JOB: Please copy the records word for word, from the first line through the line with "(x=129, y=155)".

__________________________________________________

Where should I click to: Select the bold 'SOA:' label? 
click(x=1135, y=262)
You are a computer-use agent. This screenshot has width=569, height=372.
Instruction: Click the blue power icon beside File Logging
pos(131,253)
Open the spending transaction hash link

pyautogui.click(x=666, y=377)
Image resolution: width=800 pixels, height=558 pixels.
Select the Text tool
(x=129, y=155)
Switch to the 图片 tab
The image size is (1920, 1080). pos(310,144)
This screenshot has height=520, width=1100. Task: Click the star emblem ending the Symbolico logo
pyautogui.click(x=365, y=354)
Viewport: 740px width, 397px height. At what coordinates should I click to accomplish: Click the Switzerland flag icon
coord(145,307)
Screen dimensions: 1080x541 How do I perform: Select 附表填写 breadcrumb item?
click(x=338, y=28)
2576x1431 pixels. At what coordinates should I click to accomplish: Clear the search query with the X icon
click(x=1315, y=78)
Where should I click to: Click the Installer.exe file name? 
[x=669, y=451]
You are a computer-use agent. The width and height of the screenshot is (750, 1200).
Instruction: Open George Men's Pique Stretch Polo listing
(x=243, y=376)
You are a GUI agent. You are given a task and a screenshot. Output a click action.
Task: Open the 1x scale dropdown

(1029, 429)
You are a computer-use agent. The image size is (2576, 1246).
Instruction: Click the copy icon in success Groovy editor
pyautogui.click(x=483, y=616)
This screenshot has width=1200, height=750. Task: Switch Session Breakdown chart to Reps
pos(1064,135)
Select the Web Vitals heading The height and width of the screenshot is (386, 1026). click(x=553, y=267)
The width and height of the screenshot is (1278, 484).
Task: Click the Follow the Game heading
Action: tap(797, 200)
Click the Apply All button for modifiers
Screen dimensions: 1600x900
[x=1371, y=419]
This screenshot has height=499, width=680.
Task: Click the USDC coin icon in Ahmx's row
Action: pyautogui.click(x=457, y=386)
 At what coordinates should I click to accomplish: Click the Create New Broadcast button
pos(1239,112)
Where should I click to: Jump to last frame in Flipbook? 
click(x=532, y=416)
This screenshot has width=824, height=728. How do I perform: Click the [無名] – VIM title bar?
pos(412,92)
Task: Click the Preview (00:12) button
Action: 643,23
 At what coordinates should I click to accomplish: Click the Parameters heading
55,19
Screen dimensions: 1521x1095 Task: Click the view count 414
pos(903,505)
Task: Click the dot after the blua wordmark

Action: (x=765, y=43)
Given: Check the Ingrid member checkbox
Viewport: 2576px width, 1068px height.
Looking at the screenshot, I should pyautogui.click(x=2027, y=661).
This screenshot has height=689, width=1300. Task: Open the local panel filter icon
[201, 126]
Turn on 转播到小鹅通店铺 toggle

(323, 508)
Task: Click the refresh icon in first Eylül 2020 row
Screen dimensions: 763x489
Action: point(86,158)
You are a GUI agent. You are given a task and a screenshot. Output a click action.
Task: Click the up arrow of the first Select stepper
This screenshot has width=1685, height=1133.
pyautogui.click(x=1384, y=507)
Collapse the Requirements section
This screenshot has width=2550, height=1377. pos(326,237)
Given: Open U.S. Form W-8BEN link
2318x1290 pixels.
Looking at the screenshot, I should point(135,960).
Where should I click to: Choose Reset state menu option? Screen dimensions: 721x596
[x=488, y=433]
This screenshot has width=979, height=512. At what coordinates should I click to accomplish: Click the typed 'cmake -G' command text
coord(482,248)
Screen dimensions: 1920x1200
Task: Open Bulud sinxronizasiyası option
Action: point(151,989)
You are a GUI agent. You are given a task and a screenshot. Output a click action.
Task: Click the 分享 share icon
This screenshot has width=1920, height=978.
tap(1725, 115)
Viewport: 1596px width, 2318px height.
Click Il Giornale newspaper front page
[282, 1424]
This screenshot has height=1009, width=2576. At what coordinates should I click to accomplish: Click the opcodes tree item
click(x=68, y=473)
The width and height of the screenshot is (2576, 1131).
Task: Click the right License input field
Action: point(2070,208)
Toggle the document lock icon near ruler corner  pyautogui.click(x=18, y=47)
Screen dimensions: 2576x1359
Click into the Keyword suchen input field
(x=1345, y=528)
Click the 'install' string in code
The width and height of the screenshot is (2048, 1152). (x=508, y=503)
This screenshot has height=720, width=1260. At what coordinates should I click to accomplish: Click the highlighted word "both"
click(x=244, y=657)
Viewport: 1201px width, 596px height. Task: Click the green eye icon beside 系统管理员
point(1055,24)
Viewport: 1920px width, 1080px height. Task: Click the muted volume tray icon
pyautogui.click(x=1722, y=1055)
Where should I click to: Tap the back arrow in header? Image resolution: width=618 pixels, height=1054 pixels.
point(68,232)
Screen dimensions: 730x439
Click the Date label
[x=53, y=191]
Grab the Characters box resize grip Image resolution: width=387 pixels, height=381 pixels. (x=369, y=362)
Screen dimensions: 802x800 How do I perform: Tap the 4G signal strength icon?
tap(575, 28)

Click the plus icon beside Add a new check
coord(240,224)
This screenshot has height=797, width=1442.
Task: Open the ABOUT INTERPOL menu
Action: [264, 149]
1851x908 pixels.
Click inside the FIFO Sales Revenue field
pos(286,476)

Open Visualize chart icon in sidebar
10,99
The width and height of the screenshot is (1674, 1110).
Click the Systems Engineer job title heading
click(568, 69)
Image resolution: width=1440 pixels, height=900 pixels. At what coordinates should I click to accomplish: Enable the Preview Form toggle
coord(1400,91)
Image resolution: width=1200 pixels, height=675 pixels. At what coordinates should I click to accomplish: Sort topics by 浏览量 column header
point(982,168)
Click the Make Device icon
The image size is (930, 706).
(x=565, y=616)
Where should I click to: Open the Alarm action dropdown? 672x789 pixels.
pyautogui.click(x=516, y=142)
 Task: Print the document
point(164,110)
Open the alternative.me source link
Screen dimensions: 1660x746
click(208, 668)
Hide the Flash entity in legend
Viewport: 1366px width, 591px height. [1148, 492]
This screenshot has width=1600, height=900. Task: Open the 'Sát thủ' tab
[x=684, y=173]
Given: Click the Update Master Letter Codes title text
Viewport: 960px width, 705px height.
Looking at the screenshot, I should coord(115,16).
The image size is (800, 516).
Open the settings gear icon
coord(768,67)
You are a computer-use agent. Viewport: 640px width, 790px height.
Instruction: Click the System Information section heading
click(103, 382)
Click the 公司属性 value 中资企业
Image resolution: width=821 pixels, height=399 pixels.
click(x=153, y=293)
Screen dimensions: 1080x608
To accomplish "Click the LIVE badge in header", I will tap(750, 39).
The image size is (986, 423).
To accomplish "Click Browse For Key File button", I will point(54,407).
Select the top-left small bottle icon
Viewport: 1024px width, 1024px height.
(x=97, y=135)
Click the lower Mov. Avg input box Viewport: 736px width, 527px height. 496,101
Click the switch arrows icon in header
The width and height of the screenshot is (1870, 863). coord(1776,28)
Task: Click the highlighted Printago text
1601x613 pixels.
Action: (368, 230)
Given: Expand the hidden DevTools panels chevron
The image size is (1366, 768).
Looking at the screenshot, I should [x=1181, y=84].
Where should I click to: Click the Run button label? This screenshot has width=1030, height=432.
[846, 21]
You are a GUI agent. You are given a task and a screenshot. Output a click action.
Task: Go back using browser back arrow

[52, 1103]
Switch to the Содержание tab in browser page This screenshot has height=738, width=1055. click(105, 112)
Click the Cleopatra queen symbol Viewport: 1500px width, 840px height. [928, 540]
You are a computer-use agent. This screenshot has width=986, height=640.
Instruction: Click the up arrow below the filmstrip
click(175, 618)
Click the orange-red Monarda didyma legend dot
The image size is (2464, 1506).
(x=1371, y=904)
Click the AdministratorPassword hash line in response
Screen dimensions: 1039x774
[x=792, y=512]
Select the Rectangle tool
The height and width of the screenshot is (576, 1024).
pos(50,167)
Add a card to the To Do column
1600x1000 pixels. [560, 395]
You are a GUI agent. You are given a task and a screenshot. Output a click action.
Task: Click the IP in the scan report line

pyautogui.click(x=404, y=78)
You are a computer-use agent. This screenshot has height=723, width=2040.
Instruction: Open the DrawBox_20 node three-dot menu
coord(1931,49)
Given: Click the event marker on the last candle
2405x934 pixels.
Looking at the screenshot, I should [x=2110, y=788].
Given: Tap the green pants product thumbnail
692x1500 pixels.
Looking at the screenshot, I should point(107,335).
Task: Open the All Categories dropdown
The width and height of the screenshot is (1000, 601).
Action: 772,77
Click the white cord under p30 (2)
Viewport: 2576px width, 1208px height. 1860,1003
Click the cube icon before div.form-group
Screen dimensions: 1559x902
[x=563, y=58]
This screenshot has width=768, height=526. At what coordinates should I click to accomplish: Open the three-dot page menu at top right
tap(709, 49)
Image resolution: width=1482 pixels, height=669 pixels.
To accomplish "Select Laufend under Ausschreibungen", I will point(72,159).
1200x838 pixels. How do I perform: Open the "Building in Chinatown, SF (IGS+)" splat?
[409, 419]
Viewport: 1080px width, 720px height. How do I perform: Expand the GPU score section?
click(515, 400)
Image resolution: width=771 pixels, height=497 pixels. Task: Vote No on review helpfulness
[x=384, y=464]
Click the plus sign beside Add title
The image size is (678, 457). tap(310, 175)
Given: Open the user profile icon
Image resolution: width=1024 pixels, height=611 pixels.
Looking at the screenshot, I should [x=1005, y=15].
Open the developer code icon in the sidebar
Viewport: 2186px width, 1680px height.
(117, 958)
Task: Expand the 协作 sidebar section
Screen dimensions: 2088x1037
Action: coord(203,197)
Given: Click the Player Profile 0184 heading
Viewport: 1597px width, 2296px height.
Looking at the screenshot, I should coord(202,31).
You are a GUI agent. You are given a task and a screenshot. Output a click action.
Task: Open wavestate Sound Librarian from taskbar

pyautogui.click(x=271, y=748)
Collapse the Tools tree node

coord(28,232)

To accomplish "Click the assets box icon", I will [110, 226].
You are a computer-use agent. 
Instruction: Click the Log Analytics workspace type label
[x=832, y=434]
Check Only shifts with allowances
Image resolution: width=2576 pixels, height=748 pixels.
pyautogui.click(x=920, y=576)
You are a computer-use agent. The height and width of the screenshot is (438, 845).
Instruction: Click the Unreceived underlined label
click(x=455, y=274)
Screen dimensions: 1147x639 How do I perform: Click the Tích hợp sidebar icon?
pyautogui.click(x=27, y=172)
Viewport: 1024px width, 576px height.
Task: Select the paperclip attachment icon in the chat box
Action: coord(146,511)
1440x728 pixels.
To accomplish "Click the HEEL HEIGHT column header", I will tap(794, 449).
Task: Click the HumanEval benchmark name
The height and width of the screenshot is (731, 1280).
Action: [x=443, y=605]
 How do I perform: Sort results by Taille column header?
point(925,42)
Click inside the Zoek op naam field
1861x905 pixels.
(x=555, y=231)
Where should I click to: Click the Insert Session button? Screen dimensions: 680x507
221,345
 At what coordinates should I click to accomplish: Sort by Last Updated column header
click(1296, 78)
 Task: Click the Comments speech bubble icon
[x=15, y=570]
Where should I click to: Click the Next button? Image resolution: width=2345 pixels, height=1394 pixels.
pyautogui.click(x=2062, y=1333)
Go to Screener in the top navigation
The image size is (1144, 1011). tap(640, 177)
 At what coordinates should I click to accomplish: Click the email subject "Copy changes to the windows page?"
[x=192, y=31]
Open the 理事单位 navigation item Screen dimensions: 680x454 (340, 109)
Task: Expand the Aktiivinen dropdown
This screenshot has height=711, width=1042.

__________________________________________________

SOLUTION TO THIS EXERCISE:
Where should I click to: Select the bold 'SOA:' label? 
click(x=1135, y=262)
You are a computer-use agent. This screenshot has width=569, height=372.
Instruction: Click the blue power icon beside File Logging
pos(131,253)
Open the spending transaction hash link

pyautogui.click(x=666, y=377)
Image resolution: width=800 pixels, height=558 pixels.
Select the Text tool
(x=129, y=155)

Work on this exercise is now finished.